## What you need to do
Answer with nothing but the number of lines in the listing below that contain "Spring".

Record extracts below:

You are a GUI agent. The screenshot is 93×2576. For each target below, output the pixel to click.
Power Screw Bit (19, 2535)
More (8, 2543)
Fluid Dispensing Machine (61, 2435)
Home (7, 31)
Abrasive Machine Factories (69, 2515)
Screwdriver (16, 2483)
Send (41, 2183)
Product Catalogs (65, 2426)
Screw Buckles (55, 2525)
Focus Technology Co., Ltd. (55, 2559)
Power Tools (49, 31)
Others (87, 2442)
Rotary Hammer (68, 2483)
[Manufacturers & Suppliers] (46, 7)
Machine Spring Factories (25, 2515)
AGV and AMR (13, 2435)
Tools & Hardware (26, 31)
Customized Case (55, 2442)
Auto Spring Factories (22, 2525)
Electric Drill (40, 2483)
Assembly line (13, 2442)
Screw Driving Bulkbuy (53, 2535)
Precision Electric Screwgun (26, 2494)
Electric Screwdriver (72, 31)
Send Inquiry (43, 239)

End of Record extracts.
Record extracts below:

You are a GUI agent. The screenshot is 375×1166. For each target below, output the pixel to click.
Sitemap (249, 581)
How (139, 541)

End of Record extracts.

## Completed exercise
2